According to our results, most patients with achromatopsia need to use optical aids for their symptoms, highlighting the importance of an early and correct diagnosis to manage the symptoms with the appropriate aids. These visual aids have to be fitted in a personalised matter to alleviate the individual symptoms of each patient. Edge filter glasses are the most used, with contact lenses being less used among our patients. This could be explained by the fact that edge filters combined with contact lenses are not accepted by German health insurance regulations and can, therefore, be quite expensive. Additionally, many of the participants indicated in the survey that they would try to avoid edge filter glasses outdoors to avoid social discrimination, showing that achromats try to adapt to society. Hence, contact lenses might be a practical option but costly. Reading glasses and a simple magnifying glass are the most used low-vision aids as they are easier to use than electronic devices. Many patients use these new technologies (smartphones, tablets) as low-vision aids.

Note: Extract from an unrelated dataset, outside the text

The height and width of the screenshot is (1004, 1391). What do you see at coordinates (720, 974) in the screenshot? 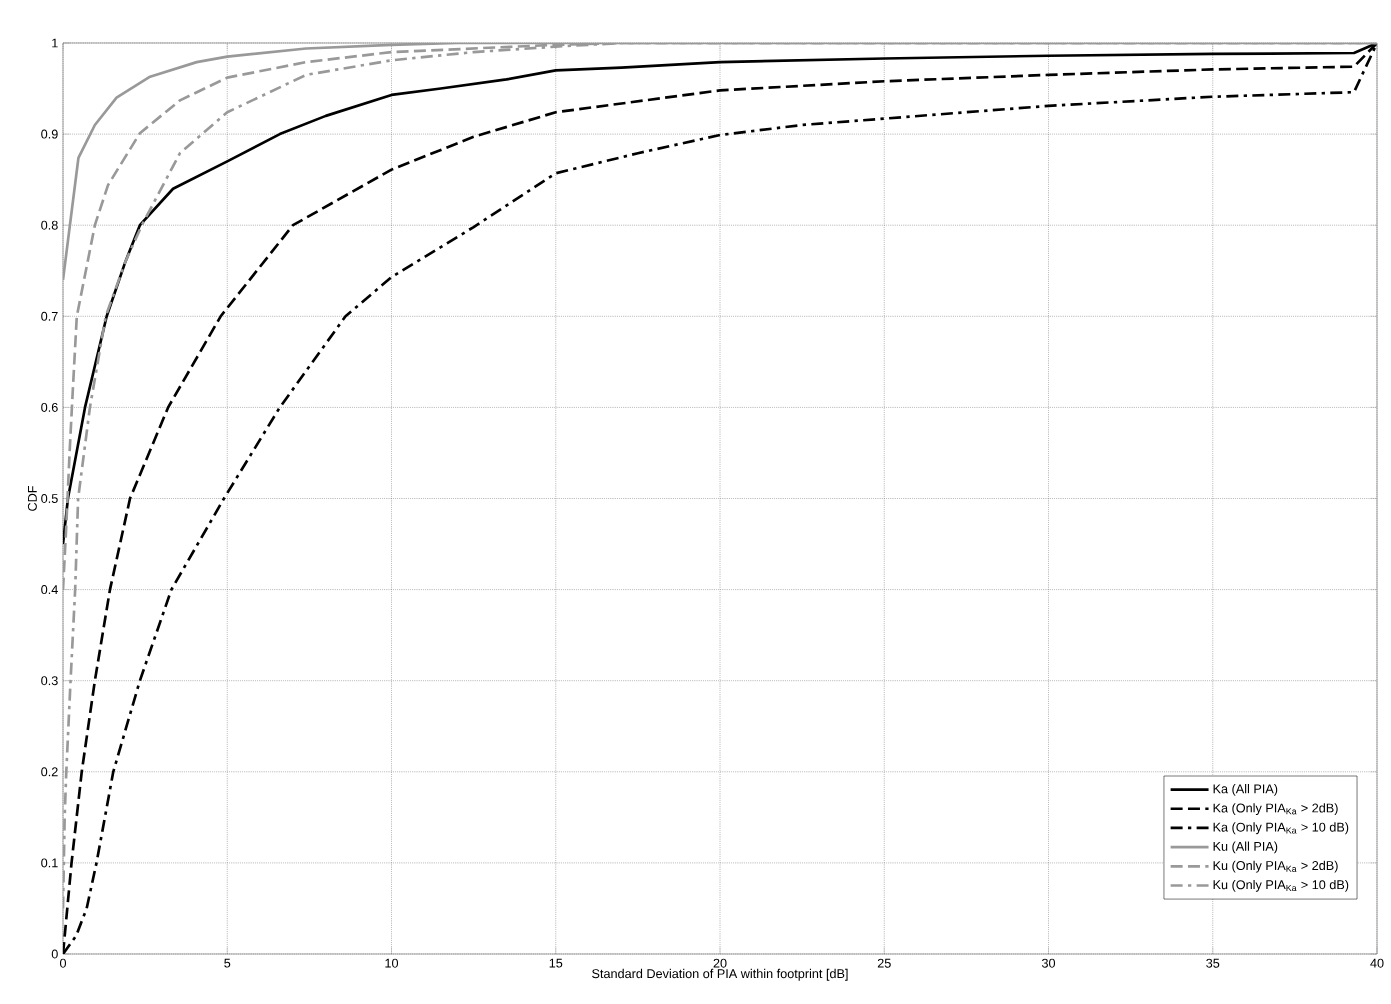
I see `x-axis-title: Standard Deviation of PIA within footprint [dB]` at bounding box center [720, 974].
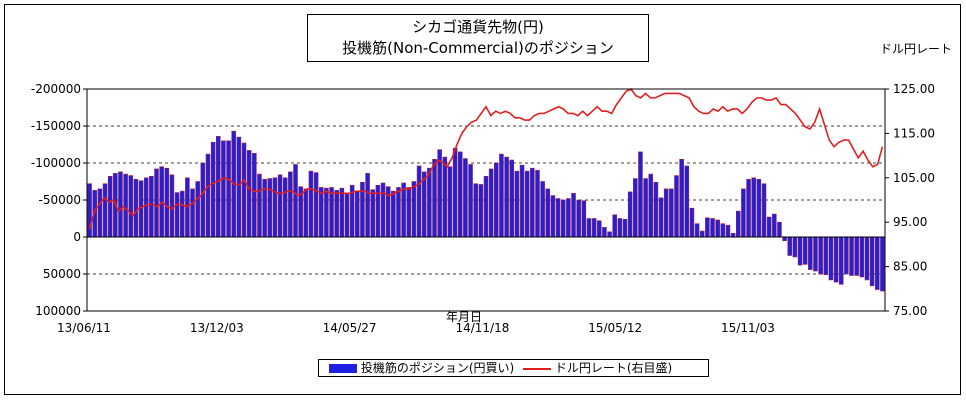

Normal visual acuity is the first wish for most patients, followed by a reduction in glare sensitivity and colour vision. These findings are in accordance with Aboshiha et al. [15], who also found out that good visual acuity was the main wish for most achromats, followed by glare sensitivity and colour vision. Furthermore, most participants did not use a colour recognition system. These findings indicate that colour is not the most debilitating symptom in total colour blindness but visual acuity and glare sensitivity are contrary to what one might expect.

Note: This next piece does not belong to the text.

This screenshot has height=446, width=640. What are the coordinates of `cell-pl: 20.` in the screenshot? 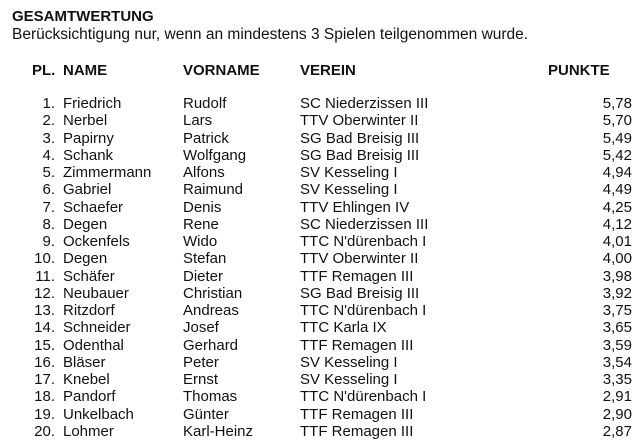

In summary, our study suggests that achromatopsia is a relatively stable disease with only subtle morphological changes. Concerning the quality of life, people need to be sensitised, as the handicap arising from achromatopsia is still ambiguous. To our knowledge, this study has the largest sample size for this rare disease with a wide range of ages. Thus, we could make critical statistical comparisons within the group. It was also the first to assess the overall quality of life of patients living with achromatopsia. The limitation was the retrospective aspect with missing information in medical charts, non-respondents to the survey, and subjective answers, which could lead to missing key data and subjective bias.

A personalised approach in achromatopsia is essential when evaluating the need for individual low vision aids and in testing the kind of edge filter. Only this personalised approach can ensure the best development for children and the best working conditions for adults.

In our study, the natural history of achromatopsia is based only on a limited 13-year period in most participants of a younger age. Future longitudinal studies with an extended follow-up period and the inclusion of older patients are needed to strengthen the claim that achromatopsia is a stationary disease. Furthermore, studies with a large sample size are needed to confirm our findings and further analyse individual visual aids and achromats’ quality of life.